Kültürümüzün geçmişteki özelliğini arşivlerimizdeki belgelerde görüyoruz.
Arşiv belgelerimizi biraz irdeleyelim göreceksiniz neler çıkacak.
Meselâ:
Bir belgede bir hanım ismi geçtiğinde hemen ardından, çoğu zaman "Allah iffetini artırsın."
Bir âlimin ismi geçtiği zaman "Allah ilmini artırsın" şeklinde bir duâ cümlesi gelirdi. (M. Emmioğlu.
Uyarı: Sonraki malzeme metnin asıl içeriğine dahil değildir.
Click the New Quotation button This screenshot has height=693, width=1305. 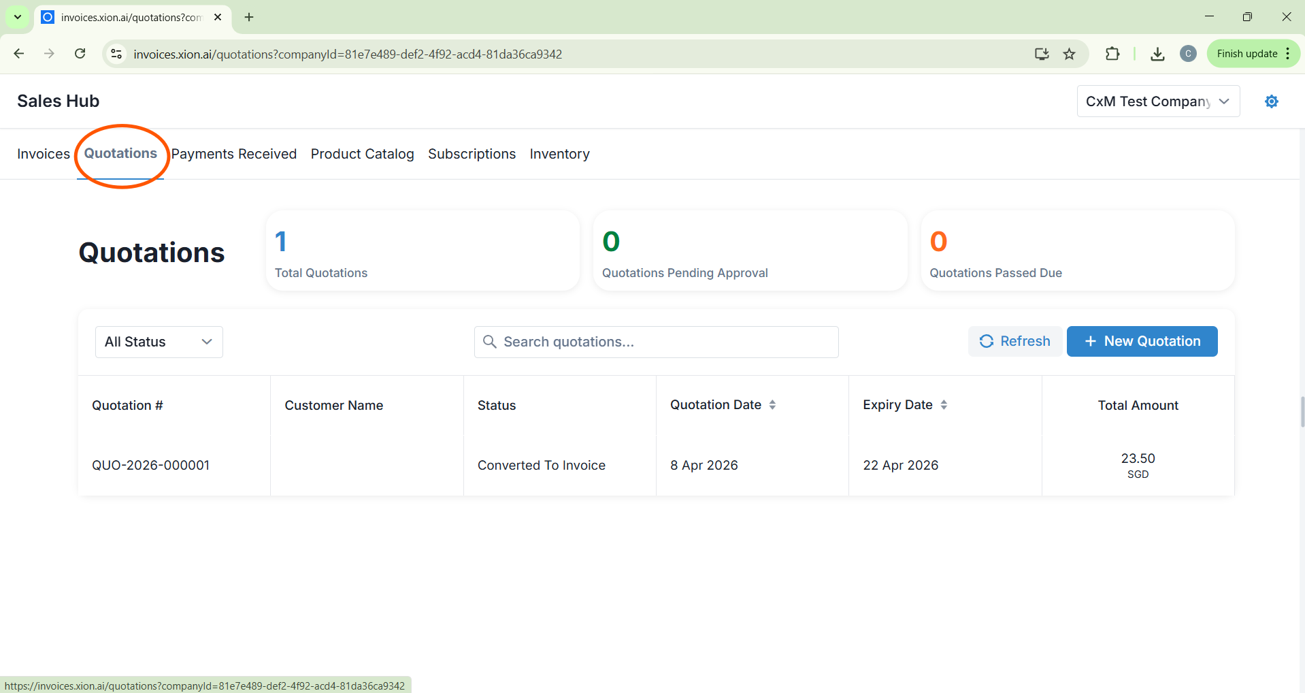[1142, 341]
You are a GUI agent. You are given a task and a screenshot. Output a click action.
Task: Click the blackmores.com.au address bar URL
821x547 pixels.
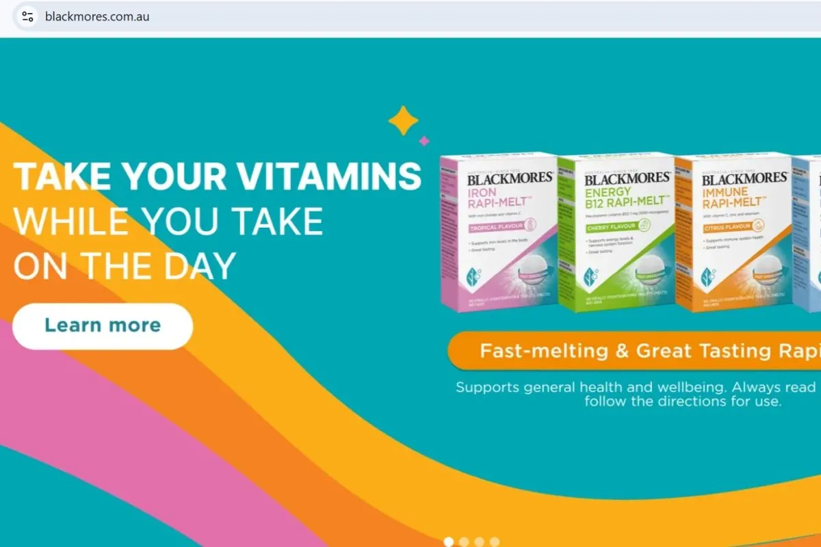pos(97,16)
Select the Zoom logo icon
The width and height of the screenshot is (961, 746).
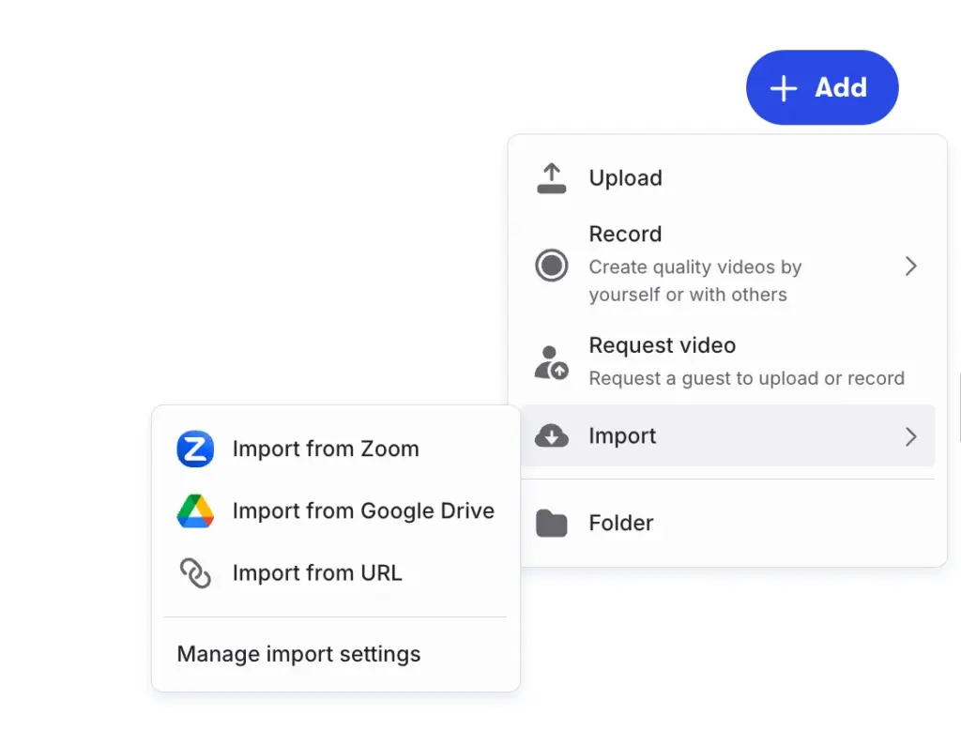click(x=194, y=449)
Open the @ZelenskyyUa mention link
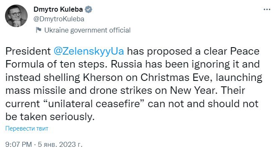276x151 pixels. coord(89,51)
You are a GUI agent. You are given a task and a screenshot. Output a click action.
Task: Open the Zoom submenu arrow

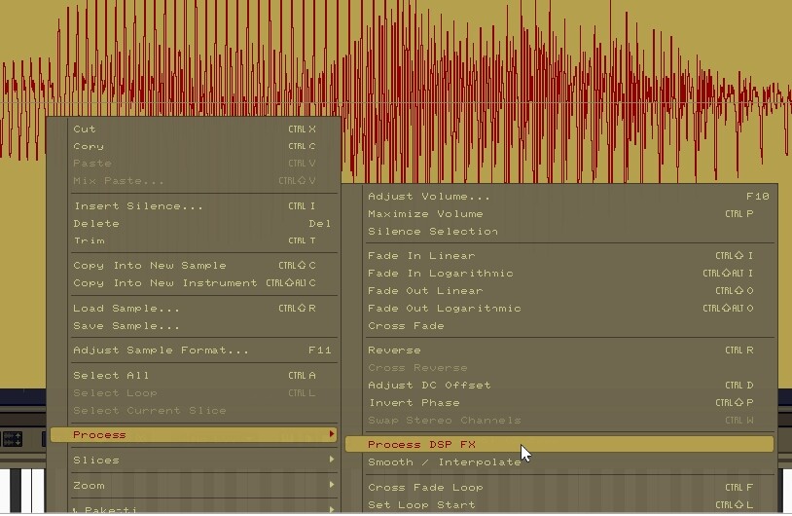(332, 485)
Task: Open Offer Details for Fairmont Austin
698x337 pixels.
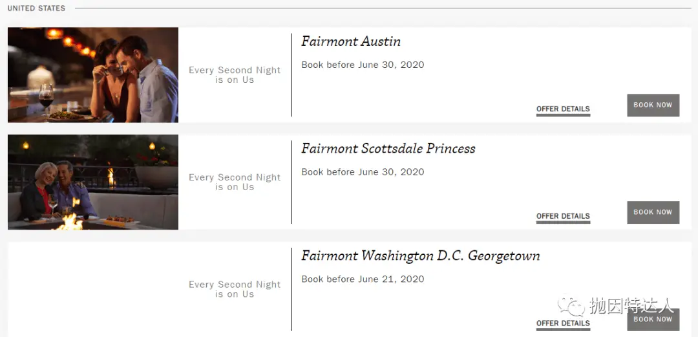Action: (563, 109)
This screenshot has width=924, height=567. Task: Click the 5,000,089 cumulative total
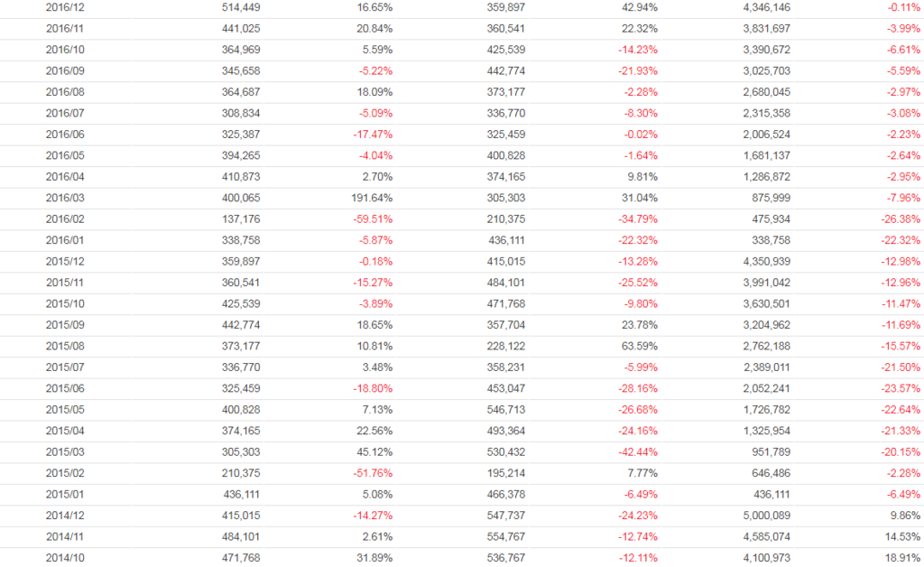tap(766, 515)
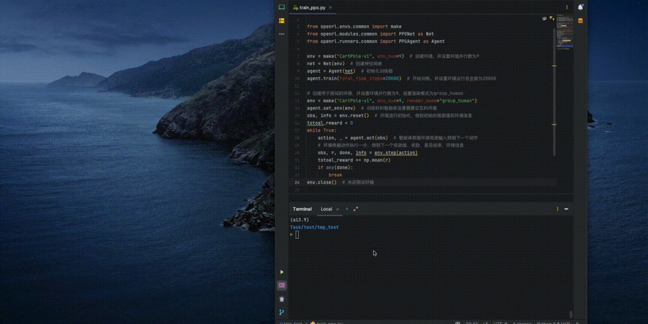Image resolution: width=648 pixels, height=324 pixels.
Task: Add a new terminal session
Action: [x=347, y=209]
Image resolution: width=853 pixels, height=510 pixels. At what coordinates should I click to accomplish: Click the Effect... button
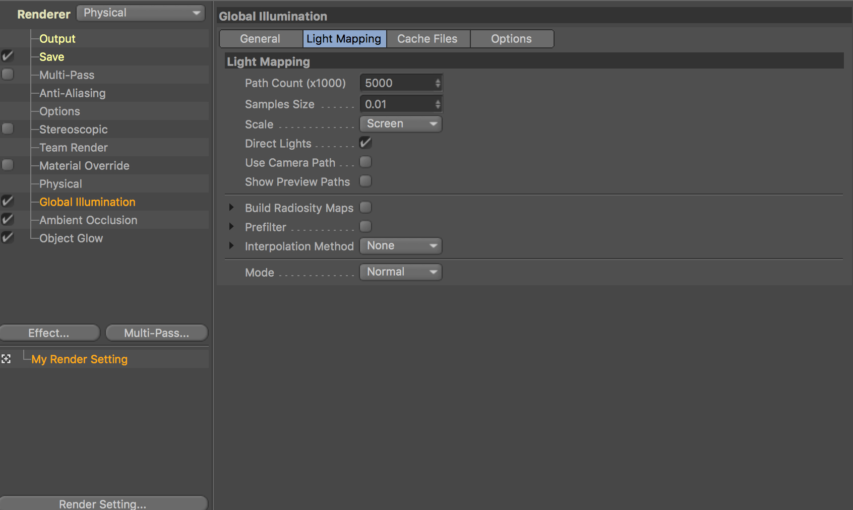[50, 333]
Osmanlı Vesikalarına Giriş. Konya-1989)
Yenilen, içilen, kullanılan, fırsat olarak verilen her nimet için "Allah'a şükür";
Yapılan yardım/iyilik için "Allah râzı olsun";
Bir bardak bile olsa su verene "Ömrün uzun olsun.";
Esnaf, müşteriye "Allah bereket versin";
Müşteri, satıcıya "Bereketini gör";
"Nasılsın iyi misin?" diyene "hamd olsun";
Yolculuğa çıkana "Güle güle yolun açık olsun", "Hayırlı yolculuklar Allah kazadan belâdan korusun";
Yemek yedirene "Allah kesene/kazancına bereket versin";
Yemek yediren yedirdiğine "Allah, yediğini şifa eylesin";
Yeni elbise giyene "Güle güle giy cennette daha hâlisini giyesin";
Bebekleri doğanlara "Güle güle büyüt", "Mürüvvetini göresin.", "Ömrü uzun ve bereketli olsun.", "Allah acısını göstermesin";
Ev yapana/alana "Güle güle otur, Allah kazadan belâdan esirgesin. İçinde acı yaşamayasın";
Dışarıdan gelenlere "Hoş geldin, safa getirdin";
Yeni birşey alanlara "Güle güle kullan, Allah nazardan saklasın";
Hacc'tan gelenlere "Allah, hacc'ını mebrur/tam kabül olunan hacc eylesin";
Binek alanlara "Allah nazardan korusun...", "Allah korusun";
Nasihat edenlere "Allah te'sirini lütfeylesin";
Hizmette bulunanlara "Allah, berhudar etsin";
Haber getirenlere "Getiren-götüren sağ olsun, dert görmesin";
Kabir ziyaretlerinde, ölenlere: "Allah, kabirlerinizi geniş ve nurlu eylesin";
Çocuklarını sünnet ettirenlere "Allah, dâim mürüvvetlerini göstersin";
Cenazesi vuku bulanlara "Allah, rahmet eylesin", "Allah, taksiratlarını afveylesin";
Günah işleyenlere "Allah, hidayet eylesin".. şeklinde bir dua cümlesi gelirdi.
Ya şimdi öyle mi?
Biri birşey soruyor. Cevaplandırıyorsunuz. Adam: "Oldu" diyor. "Allah razı olsun" demiyor.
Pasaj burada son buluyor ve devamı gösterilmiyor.